O primeiro-ministro, Pedro Passos Coelho, afastou esta sexta-feira, em Vinhais, distrito de Bragança, a necessidade de nova legislação sobre as praxes académicas, defendendo que a solução passa por uma maior responsabilização das instituições de Ensino Superior.

«Nós necessitamos, sobretudo que exista por parte, quer das instituições do Ensino Superior, quer da sociedade em geral, uma consciencialização maior», defendeu o chefe do Governo, em Trás-os-Montes, à margem de uma visita à Feira do Fumeiro de Vinhais.
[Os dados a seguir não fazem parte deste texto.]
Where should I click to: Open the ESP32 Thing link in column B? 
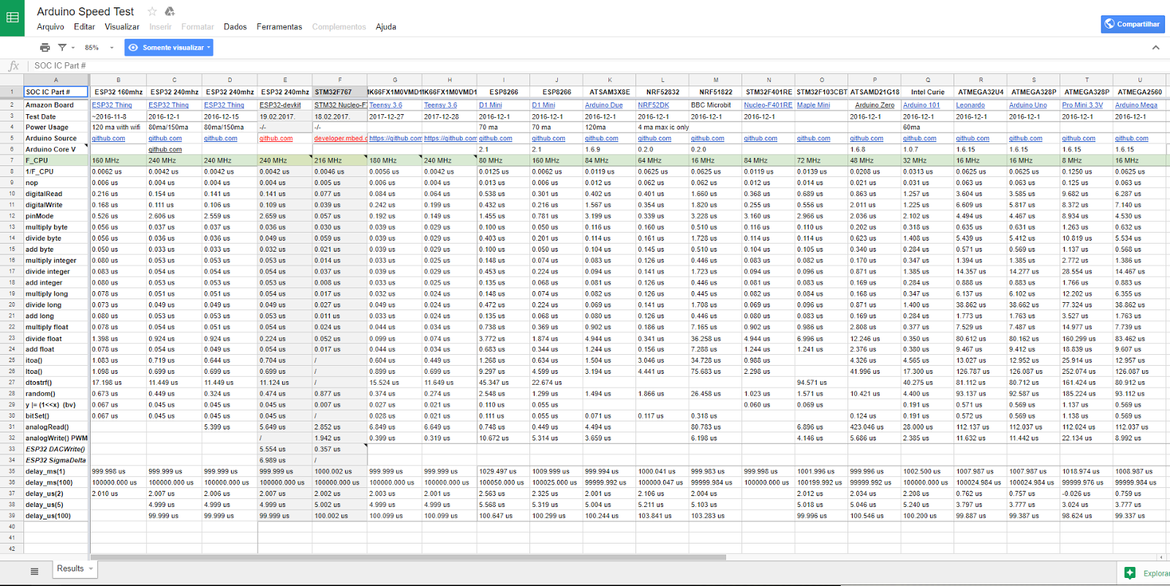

O primeiro-ministro não crê que «nesta matéria [praxes] sejam necessárias mais leis», mas uma tenção maior «para abusos que possam ter lugar e para situações que não têm que ver com a necessidade de integrar os estudantes no meio académico e social aonde as instituições se inserem, mas que visam infligir humilhações às pessoas e por vezes até ir mais longe do que isso».
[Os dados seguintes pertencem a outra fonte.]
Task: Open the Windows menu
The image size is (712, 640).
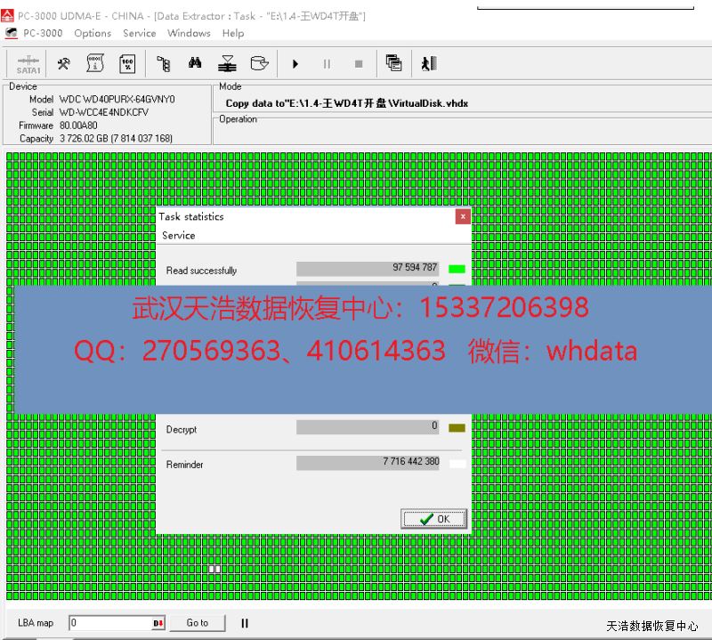Action: click(x=189, y=33)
Pedro Passos Coelho reagia à polémica gerada no país em torno das praxes académicas depois do acidente no Meco, que matou seis estudantes.
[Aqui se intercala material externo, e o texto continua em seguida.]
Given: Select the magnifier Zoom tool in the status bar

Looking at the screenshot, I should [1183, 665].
Para o chefe do executivo é necessário «que haja um nível de código de conduta e de consciencialização maior do que tem existido» e entende que deve ser garantido por quem «lida com esses fenómenos mais diretamente, mas em particular as instituições sejam elas garantidas pelos órgãos próprios das universidades e dos institutos superiores politécnicos, seja através das associações de estudantes ou das comissões de praxe».